Ribena is not the only one. Many of us will know the pain of being close to someone in a situation maybe not quite as visible as Ribena's, but certainly as all-encompassing - alcoholism, drug dependency, depression, or a violent relationship. Such things strike down more of those around us than we realise.
In fact, many of us are only a job loss, a divorce or an illness away from experiencing a similar trauma. The difference between individual situations might only be luck and family support.
Usually, despite the efforts and love of those around them, the only way forward is for the person to do something about it themselves.
But what can you do if they don't want to be helped, or are in such a poor mental state that they refuse treatment? Sometimes you stand by and can only watch - and pick up afterwards.
"Why is there only a men's shelter?" Lara asked in that initial Facebook post. Well, that's a very good question. There's also none for young people.
Figures from the Nelson- Tasman Housing Trust show that women and children make up most of the area's homeless population. In fact, the Mail first met Ribena in March at the men's night shelter.
"She's a lost soul," manager Edward Andrews said at the time, adding that there were normally several requests a year from women with nowhere else to go. Agencies report a desperate need for a women-and-children-only shelter; the men's is "no place for children", Mr Andrews said.
Whether a women's shelter would help Ribena remains an item of conjecture for the rest of us. We used to put people with mental health or drug problems in institutions and force treatment on them, locking them up against their will for the good of themselves, their family and their community. We've moved on from that. But we seem to think being homeless is a choice.
And so we come full circle. So far, Ribena doesn't appear to want to be "helped". Some argue that how someone chooses to live their life is none of our business.
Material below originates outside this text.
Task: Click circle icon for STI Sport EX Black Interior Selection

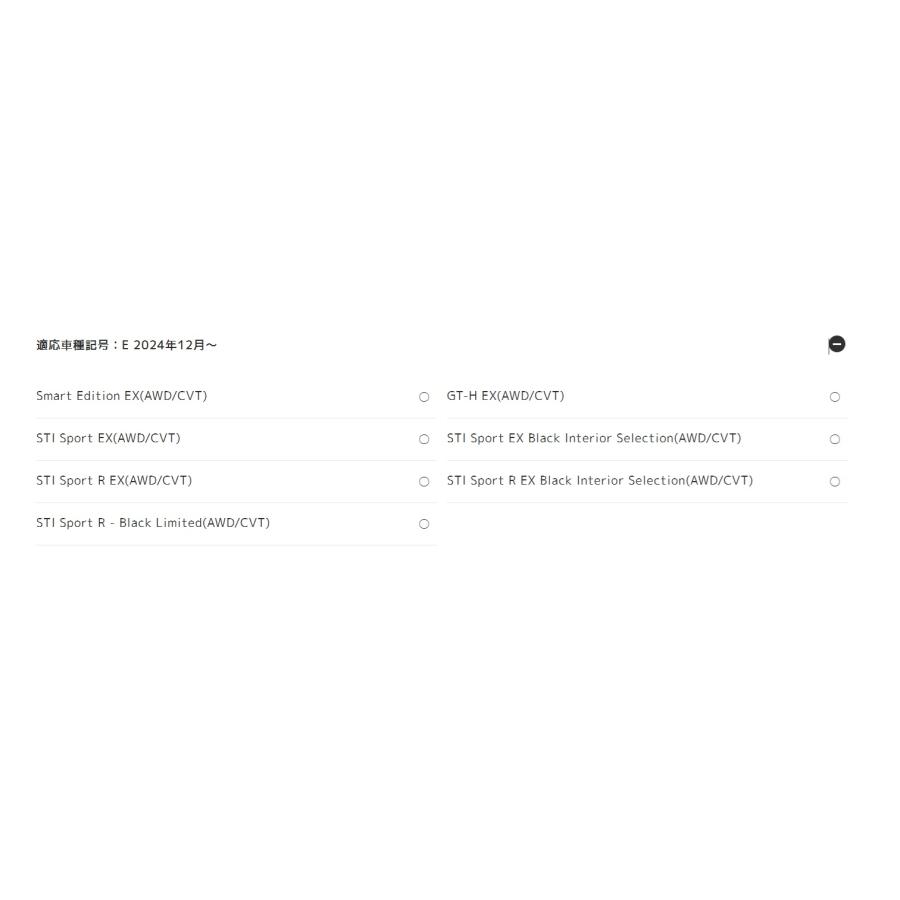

Others say that if she was well, she couldn't possibly want to live the way she is.
The awful thing is that her safety is certainly at risk, and not just from people on bikes. Something terrible might happen to this woman. If it does, we will collectively throw up our hands and say that somebody should have done something.
The usual answer to statements such as those is: "That somebody should be you." But if those offers are refused, as they seem to have been in Ribena's case, we end up stumped when it comes to deciding whether to intervene - and how.